Residents in London should invest in an Oyster card, which provides access to buses and metro for slightly cheaper rates. A single fare with an Oyster Card is £1.55 on the bus and a minimum of £2.50 on the underground. Some fares are capped, meaning that there is a maximum you can spend on your Oyster card per day.
Private transport in the UK
Taxis are also costly. Black cabs are readily available, but the starting fare is around £3 and costs escalate quickly on longer journeys. Before traveling by taxi in the UK, estimate the cab fare with an online price finder.
Owning a car is also expensive in the UK due to relatively high fuel costs. The price per liter is around £1.31. Meanwhile, you can buy a Volkswagen Golf for about £23,000 and a Toyota Corolla Sedan for about £24,000, which is about the same as other European countries.

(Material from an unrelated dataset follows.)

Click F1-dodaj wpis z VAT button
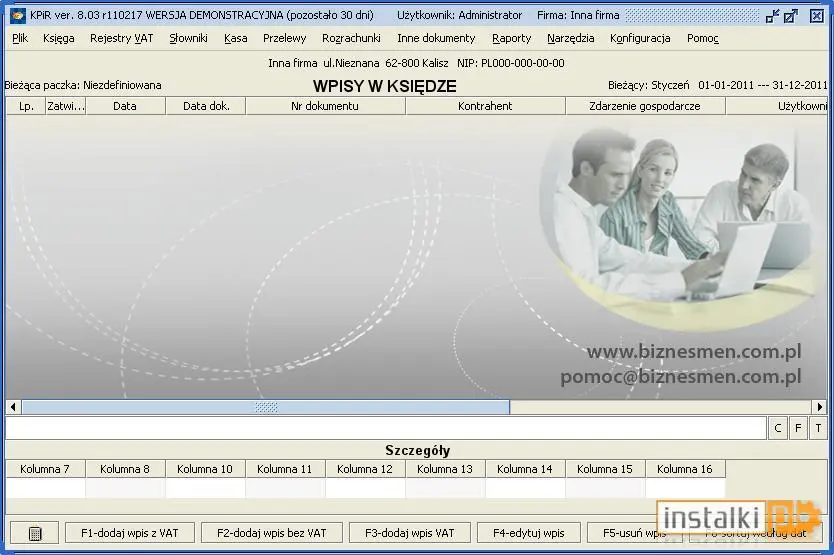This screenshot has width=834, height=555. tap(130, 533)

Leisure activities in the UK
Clothing in the UK
Clothing prices in the UK are similar to what you’d spend elsewhere in Western Europe. A pair of mid-range jeans cost around £60, while a summer dress from a chain store will set you back about £30.
Sports in the UK
Gym fans can get a fitness membership for £25–£90 depending on your location and your chosen gym facilities. On the other hand, if the world is your gym, a pair of running shoes will set you back about £76.
Meanwhile, film buffs can buy cinema tickets for an average of £15 in London and £10 elsewhere in the country. Independent cinemas sometimes sell tickets at cheaper prices.
Taxation and social security in the UK
The social security system in the UK can be complex. If you start a job without being registered with social security, you have to pay emergency tax for the first month, which typically involves substantially overpaying taxes. However, the difference is returned after the second or third month.
Social security benefits (National Insurance) cover expats for unemployment, sickness, maternity, disability, and death. The rate you have to pay depends on the length of service and the amount of income.
If you have been living and working in the UK for more than 183 days, you need to pay personal income tax in the UK. Compared to some other western European countries, the tax thresholds in the UK are generous.
If you earn less than £12,570 in England, you are not obligated to pay tax. However, if you are self-employed you are still obligated to submit a nil-return tax form. Most expats will pay personal income tax directly from your monthly salary. The tax bands are as follows:
- Up to £12,570: 0%
- £12,571–£50,270: 20%
- £50,271–£150,000: 40%
- Over £150,000: 45%
Assistance with living costs in the UK
Help is available for people struggling with living costs. The benefit system can be complicated, but the following is available:
- Carer’s Allowance – £67.60 per week if caring for someone more than 35 hours a week.
- Child Benefit – £21.15 per week for your eldest child, £14 for additional children
- Personal Independence Payment – £23.70–£89.60 for mobility and living costs for those with a long-term physical or mental health condition or disability.
- Employment and Support Allowance – £59.20–£74.70 per week if you have a disability of health condition that affects how much you can work.
- Universal Credit – £257.33–£509.91 per month depending on your age and status. This payment is supposed to help with living costs for those on a low income or out of work.
- Jobseeker’s Allowance – £59.20–£74.70 for those out of work. Several conditions apply.
UK residents are normally eligible for benefits providing they have lived in the country for long enough. Some benefits require that you have settled status if you arrived from the EU before Brexit. Make sure you read the terms and conditions of each benefit carefully, as the British welfare system can be strict.